SELECTED EXTRACT>
Michael Parnell was indicted on one count of conspiracy in violation of 18 U.S.C. § 1349 i/c/w 18 U.S.C. §§ 1341 & 1343, one count of conspiracy in violation of 18 U.S.C. § 371 i/c/w 21 U.S.C. §§ 331(a) & 333(a)(2), twelve counts of introduction of adulterated food into interstate commerce with intent to defraud or mislead in violation of 21 U.S.C. §§ 331(a) & 333(a)(2), twelve counts of introduction of misbranded food into interstate commerce with intent to defraud or mislead in violation of 21 U.S.C. §§ 331(a) & 333(a)(2), twelve counts of mail fraud in violation of 18 U.S.C. § 1341, and five counts of wire fraud in violation of 18 U.S.C. § 1343. ( See Doc. 1.) More simply, Michael Parnell was indicted for mail fraud and wire fraud, conspiracy to commit those crimes under § 1349; and introduction of adulterated and misbranded food into interstate commerce with intent to defraud or mislead, and conspiracy to commit those crimes under § 371. Michael Parnell was convicted on all counts except introduction of adulterated food into interstate commerce with intent to defraud or mislead. ( See Doc. 285.)

Michael Parnell now argues that he is entitled to judgment of acquittal because the evidence was insufficient to establish that he "knew of or intended to ship misbranded food or participated in a conspiracy or fraudulent scheme to do so." (Doc. 313 at 2.) Also, Michael Parnell asserts that the verdict is inconsistent because the jury found him guilty of shipping misbranded food, but not guilty of shipping adulterated food. ( Id. )

Rows on where targets appear>
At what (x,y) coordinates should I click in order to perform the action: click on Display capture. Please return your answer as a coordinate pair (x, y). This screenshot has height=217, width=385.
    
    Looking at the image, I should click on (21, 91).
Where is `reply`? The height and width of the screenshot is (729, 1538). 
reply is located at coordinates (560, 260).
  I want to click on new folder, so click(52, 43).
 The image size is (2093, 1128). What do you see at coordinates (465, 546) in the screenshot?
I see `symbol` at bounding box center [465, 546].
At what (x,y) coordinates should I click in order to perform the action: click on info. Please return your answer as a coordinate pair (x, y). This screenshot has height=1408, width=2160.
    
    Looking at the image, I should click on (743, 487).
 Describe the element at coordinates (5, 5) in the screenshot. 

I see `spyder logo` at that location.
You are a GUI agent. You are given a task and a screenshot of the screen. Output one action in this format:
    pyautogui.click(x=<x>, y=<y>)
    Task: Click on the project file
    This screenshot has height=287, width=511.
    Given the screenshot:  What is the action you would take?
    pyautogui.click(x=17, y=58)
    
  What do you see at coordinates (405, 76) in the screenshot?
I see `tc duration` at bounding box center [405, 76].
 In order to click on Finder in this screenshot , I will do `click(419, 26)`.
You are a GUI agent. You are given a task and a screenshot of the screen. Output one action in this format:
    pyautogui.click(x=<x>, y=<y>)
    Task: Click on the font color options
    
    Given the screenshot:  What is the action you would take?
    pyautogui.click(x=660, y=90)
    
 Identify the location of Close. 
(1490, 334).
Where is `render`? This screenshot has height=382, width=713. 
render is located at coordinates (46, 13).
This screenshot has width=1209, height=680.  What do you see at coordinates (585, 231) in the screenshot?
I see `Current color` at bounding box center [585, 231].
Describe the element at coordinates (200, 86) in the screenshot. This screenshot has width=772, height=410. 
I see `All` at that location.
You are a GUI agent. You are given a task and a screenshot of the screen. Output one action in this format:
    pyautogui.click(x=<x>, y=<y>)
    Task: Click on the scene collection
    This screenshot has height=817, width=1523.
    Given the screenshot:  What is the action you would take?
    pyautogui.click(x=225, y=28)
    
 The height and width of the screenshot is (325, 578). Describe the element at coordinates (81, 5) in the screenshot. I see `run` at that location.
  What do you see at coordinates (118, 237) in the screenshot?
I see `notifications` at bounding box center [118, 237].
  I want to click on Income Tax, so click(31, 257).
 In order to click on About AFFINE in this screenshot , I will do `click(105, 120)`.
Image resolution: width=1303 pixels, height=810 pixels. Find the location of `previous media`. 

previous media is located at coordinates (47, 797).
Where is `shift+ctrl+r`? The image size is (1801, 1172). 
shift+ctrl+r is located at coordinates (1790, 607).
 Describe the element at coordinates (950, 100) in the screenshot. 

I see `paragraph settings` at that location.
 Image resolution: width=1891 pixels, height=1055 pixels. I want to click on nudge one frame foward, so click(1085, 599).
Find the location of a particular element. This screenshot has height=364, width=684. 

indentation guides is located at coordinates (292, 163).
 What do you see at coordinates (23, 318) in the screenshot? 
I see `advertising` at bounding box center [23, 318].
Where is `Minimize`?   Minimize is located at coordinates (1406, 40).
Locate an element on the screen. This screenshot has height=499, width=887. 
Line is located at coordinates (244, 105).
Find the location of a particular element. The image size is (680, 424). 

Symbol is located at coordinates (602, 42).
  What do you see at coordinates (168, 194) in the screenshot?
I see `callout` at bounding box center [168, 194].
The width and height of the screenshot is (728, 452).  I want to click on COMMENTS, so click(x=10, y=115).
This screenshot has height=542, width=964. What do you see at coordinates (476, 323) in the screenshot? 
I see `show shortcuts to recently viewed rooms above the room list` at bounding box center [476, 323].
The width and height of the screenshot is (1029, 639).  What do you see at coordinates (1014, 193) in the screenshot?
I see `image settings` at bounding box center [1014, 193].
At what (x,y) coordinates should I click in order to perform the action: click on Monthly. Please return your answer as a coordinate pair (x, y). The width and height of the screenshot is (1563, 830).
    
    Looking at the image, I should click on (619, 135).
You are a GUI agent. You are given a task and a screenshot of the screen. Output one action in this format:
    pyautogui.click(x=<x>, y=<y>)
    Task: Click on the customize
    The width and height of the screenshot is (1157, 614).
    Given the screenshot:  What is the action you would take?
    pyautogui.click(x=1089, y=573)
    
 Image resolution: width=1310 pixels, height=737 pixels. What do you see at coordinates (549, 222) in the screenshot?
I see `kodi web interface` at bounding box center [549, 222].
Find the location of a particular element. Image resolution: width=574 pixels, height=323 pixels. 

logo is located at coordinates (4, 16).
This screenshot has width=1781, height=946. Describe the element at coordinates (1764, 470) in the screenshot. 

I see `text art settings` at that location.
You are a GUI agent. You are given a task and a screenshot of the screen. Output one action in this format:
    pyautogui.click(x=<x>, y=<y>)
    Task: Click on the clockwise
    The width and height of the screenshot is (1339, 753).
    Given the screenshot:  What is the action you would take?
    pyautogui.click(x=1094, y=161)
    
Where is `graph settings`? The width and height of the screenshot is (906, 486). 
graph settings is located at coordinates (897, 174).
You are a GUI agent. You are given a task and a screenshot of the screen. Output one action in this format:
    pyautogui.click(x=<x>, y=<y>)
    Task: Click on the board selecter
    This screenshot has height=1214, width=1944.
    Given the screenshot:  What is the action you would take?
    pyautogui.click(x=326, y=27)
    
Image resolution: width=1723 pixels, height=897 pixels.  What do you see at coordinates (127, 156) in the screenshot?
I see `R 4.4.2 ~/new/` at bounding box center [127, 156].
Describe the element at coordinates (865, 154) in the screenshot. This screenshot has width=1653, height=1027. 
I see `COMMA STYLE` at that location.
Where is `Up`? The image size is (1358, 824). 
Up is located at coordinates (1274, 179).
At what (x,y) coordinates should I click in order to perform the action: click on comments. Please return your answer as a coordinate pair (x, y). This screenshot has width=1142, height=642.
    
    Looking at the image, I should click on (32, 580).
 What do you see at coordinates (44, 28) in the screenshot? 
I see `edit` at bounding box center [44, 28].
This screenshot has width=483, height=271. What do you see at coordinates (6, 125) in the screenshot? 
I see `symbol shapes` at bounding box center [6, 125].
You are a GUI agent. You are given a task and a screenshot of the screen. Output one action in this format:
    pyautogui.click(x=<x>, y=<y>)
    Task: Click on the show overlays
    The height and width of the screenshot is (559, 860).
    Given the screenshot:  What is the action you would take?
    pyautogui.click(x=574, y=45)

COMPLETE THE FOLLOWING>
A – Using the text on Michael Parnell's indictment and conviction, answer each question on its own line:
(i) How many counts of wire fraud was he indicted on?
(ii) On which charge was he not convicted?
(iii) What does he say makes the verdict inconsistent?
B – In the records, begin at the line that contains "What do you see at coordinates (44, 28)" and stop after the line that contains "center [6, 125].". Turn those lines into a numbered list, leaving out any blank lines.

OUTPUTS BY TASK>
A –
(i) Five counts.
(ii) Introduction of adulterated food into interstate commerce with intent to defraud or mislead.
(iii) The jury found him guilty of shipping misbranded food but not guilty of shipping adulterated food.

B –
1.  What do you see at coordinates (44, 28) in the screenshot? 
2. I see `edit` at bounding box center [44, 28].
3. This screenshot has width=483, height=271. What do you see at coordinates (6, 125) in the screenshot? 
4. I see `symbol shapes` at bounding box center [6, 125].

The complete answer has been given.